Let’s talk about what’s going on in the world right now. Obviously, there’s a lot happening for the Black and brown community. How have you used your platform and Miss Jessie’s platform to amplify Black voices and voices of color?
As women of color with a Black grandmother, a Black father, and a Japanese mother who is ethnic as well, we are what’s happening. I have a son, I am someone’s daughter and no one whether you’re an entrepreneur [or not] is protected or immune to what’s happening in the world. Miss Jessie’s is a platform that is here to be helpful and we would be remiss if we didn’t share our thoughts and our disappointments with the injustices and all of the atrocities and back-to-back killings that are going on, particularly in the country that we live in, and we’re losing people for no reason at all. It’s so unfair and it’s so unjust. It’s hitting me personally – I’m sad, I’m scared, I’m concerned, I’m hurt. Tears come to my eyes when I think of all of the things happening right now. I can’t just sit back and let it happen without me sharing with the world that we will not be silent and we are not in agreement with what’s happening. We, too, believe that our silence in this particular case and the level that it’s at might be detrimental to all the change that needs to happen now.
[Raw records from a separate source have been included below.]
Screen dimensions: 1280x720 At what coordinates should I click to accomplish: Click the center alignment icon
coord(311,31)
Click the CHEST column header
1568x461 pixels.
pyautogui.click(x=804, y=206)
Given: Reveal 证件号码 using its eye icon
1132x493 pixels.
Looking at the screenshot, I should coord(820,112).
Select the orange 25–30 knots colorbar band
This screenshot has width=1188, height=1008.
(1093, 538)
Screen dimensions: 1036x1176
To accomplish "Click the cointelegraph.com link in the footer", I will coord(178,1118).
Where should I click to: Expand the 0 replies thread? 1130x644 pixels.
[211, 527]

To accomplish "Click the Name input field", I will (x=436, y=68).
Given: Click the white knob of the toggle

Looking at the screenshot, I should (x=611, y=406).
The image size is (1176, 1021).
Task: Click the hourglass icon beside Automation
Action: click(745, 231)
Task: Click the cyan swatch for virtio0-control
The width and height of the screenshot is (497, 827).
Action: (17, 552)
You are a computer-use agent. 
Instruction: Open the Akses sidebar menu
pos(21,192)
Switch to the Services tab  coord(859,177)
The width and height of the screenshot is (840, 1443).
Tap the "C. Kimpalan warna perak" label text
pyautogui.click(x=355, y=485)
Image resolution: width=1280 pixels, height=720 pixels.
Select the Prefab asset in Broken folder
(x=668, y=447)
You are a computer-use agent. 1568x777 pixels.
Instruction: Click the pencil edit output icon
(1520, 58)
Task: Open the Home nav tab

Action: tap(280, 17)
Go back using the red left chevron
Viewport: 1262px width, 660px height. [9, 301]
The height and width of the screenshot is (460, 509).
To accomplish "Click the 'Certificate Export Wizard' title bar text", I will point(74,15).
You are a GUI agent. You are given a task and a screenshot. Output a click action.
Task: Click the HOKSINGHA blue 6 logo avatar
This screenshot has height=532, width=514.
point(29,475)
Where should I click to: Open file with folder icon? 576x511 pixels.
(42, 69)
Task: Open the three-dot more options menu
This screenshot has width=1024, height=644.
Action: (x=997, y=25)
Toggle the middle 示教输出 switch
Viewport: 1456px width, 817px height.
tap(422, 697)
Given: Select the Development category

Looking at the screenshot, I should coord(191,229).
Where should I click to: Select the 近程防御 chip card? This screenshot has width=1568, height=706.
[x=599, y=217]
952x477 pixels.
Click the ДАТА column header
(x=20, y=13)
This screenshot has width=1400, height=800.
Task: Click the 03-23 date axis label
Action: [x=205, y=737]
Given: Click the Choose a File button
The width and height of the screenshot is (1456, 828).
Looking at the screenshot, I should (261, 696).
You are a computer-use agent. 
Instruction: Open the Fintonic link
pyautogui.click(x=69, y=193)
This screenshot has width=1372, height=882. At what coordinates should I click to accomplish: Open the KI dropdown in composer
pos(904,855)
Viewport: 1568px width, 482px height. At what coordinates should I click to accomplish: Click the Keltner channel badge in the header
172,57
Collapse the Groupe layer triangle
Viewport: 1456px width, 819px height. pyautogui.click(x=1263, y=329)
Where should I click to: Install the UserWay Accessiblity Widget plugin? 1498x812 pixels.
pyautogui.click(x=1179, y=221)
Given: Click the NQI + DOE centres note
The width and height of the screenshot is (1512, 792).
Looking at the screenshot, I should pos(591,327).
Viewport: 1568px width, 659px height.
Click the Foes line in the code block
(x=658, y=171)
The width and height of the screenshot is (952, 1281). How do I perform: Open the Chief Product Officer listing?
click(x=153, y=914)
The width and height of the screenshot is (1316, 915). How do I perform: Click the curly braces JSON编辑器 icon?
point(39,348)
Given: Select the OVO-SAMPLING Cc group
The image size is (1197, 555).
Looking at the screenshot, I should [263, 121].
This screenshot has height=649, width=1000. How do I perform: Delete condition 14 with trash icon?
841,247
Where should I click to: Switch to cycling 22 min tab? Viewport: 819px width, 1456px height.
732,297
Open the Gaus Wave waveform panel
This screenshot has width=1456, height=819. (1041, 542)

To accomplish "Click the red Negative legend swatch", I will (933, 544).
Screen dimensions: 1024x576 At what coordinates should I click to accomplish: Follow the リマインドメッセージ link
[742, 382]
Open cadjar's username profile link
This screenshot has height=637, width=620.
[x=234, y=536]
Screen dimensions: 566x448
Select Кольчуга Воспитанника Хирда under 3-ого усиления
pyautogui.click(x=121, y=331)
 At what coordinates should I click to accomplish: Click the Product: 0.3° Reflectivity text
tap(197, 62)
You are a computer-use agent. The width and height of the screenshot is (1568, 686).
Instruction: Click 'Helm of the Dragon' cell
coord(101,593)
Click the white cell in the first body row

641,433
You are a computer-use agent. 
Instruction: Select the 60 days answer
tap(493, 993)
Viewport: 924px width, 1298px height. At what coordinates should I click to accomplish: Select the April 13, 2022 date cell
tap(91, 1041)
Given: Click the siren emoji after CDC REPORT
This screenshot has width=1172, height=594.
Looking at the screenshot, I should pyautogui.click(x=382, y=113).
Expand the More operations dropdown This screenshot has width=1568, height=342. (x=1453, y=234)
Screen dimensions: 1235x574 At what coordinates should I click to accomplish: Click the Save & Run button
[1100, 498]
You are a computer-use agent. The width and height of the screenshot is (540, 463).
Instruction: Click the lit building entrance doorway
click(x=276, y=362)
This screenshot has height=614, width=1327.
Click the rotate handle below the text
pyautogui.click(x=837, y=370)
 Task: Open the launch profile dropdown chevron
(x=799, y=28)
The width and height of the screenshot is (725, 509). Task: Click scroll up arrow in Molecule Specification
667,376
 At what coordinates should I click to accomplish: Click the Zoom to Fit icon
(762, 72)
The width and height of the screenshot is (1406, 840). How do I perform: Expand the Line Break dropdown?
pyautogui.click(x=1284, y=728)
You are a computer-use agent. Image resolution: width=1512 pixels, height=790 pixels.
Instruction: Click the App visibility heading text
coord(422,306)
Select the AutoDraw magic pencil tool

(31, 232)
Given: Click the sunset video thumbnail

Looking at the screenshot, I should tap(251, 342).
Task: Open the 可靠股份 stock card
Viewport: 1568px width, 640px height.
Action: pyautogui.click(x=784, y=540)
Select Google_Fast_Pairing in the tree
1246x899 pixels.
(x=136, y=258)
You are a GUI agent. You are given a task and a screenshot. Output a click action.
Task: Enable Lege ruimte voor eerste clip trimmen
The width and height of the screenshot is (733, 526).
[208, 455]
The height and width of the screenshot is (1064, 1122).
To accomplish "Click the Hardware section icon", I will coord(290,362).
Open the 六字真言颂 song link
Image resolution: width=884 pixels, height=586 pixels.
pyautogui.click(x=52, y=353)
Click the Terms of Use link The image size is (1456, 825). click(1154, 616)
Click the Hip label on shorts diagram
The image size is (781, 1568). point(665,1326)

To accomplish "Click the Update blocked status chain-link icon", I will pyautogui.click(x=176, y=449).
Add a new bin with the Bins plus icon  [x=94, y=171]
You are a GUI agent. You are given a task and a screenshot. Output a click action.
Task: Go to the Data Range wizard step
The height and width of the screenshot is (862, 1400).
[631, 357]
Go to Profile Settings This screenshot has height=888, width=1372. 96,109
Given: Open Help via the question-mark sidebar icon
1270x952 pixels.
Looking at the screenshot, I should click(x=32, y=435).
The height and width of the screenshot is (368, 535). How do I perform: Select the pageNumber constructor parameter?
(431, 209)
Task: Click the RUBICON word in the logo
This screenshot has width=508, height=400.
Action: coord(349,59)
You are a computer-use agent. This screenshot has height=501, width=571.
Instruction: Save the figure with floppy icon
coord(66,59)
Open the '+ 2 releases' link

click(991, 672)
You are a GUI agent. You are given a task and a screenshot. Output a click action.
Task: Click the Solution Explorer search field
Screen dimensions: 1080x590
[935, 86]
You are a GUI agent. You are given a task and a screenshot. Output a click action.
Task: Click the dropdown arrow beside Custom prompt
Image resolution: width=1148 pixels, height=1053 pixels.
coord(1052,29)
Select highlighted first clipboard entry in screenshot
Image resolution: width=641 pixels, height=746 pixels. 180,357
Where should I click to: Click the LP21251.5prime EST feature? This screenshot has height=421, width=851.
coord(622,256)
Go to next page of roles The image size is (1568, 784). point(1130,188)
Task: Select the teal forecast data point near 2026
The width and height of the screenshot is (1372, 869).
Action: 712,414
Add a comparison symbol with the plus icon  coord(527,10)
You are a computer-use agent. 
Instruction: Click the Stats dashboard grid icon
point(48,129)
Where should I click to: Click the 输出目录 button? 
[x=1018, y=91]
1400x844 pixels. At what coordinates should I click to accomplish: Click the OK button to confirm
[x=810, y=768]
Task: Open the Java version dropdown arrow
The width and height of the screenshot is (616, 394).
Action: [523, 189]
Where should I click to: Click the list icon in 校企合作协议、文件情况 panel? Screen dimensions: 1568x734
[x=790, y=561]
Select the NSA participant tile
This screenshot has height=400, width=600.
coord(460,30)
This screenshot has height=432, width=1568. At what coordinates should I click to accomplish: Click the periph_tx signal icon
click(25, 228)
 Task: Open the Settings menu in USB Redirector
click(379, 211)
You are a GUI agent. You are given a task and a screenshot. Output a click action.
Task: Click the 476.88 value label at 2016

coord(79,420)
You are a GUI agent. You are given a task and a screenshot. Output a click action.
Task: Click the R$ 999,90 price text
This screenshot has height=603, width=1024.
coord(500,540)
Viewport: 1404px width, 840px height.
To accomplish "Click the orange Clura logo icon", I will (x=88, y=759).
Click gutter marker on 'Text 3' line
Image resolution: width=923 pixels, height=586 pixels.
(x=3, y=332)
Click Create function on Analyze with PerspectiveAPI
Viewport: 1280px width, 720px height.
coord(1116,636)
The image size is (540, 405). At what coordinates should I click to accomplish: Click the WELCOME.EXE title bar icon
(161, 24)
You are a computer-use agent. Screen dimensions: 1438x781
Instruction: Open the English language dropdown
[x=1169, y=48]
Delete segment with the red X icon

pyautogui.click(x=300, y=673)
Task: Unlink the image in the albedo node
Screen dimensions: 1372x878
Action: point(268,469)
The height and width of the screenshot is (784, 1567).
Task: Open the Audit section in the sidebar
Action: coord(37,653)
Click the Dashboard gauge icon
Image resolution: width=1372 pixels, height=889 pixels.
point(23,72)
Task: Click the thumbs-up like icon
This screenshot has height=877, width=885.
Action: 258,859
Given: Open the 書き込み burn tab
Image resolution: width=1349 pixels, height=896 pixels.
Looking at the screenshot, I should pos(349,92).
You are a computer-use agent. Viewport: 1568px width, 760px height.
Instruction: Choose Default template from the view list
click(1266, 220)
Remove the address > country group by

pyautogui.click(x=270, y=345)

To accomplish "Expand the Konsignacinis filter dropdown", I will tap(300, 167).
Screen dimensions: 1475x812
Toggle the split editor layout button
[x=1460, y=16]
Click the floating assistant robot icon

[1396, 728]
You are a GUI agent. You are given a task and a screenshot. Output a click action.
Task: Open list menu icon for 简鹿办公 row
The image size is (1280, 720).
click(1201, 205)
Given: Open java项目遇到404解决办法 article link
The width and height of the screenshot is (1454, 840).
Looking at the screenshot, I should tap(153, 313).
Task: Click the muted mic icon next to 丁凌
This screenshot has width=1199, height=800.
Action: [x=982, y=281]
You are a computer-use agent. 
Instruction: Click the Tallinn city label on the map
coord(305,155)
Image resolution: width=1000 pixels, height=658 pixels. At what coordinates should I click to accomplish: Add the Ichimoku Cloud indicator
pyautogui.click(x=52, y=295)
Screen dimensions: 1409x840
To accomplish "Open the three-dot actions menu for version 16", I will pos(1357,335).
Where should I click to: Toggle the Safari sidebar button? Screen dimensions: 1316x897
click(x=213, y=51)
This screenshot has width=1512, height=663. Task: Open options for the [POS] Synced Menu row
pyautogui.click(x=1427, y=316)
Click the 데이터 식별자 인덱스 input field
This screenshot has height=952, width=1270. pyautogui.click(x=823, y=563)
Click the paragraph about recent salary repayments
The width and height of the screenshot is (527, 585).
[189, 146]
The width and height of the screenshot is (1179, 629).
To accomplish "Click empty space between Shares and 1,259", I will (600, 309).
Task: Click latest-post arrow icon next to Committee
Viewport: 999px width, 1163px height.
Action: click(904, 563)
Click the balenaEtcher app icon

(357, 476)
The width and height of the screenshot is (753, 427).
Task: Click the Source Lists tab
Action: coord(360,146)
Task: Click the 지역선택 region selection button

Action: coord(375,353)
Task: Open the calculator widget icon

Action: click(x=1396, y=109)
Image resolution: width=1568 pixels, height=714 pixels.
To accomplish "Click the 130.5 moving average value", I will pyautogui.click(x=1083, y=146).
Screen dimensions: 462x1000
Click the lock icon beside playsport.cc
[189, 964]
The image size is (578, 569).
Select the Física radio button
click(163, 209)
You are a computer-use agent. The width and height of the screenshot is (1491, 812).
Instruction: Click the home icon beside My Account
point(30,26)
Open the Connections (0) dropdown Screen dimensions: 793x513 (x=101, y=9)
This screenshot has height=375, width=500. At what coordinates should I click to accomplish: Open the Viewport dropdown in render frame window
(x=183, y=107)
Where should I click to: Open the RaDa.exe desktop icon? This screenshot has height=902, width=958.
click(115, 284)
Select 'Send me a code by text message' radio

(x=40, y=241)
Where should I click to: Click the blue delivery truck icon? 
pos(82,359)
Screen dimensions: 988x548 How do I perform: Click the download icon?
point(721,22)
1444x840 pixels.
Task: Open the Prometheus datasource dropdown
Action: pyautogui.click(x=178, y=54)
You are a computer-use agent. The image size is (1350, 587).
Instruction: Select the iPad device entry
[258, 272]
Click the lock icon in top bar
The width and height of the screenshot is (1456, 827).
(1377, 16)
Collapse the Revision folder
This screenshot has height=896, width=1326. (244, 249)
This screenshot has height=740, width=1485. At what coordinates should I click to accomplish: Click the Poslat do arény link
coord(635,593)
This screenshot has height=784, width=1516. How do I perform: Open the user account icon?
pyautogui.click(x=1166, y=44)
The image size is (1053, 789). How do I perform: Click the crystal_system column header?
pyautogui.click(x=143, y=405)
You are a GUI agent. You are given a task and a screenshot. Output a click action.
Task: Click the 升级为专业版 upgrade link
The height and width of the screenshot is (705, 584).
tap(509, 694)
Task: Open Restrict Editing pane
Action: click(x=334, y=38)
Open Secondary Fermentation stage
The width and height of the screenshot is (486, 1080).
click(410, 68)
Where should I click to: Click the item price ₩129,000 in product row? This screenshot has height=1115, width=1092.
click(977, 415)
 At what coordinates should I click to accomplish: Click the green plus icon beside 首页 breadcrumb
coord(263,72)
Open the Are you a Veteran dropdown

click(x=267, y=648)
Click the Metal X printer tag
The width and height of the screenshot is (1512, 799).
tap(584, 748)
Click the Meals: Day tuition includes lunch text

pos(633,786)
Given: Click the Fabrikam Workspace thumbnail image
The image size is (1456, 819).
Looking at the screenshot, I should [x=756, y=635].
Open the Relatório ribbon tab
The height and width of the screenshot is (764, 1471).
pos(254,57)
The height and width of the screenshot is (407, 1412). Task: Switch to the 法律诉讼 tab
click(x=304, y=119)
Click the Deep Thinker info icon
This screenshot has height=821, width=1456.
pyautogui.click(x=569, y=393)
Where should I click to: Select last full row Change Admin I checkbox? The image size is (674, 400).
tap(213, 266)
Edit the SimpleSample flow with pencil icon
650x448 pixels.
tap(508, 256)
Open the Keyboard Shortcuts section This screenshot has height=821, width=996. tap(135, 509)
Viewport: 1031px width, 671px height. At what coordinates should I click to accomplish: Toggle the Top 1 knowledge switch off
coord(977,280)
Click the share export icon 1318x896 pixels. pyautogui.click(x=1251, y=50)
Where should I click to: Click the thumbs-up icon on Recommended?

Miss Jessie’s has used our platforms in a series of ways. We’ve posted, we’ve donated, we’ve had discussions and we continue to make our position known about the Breonna Taylor’s of the world, the Ahmaud Arbery’s of the world, the George Floyd’s of the world and so many others because those are just the ones we know about. I’m proud of it and I’m not hiding how I feel about the matter because I am a woman of color [and] I am the mother to a son who is a young Black male. We are that and to be silent is not the best thing to do particularly during this time.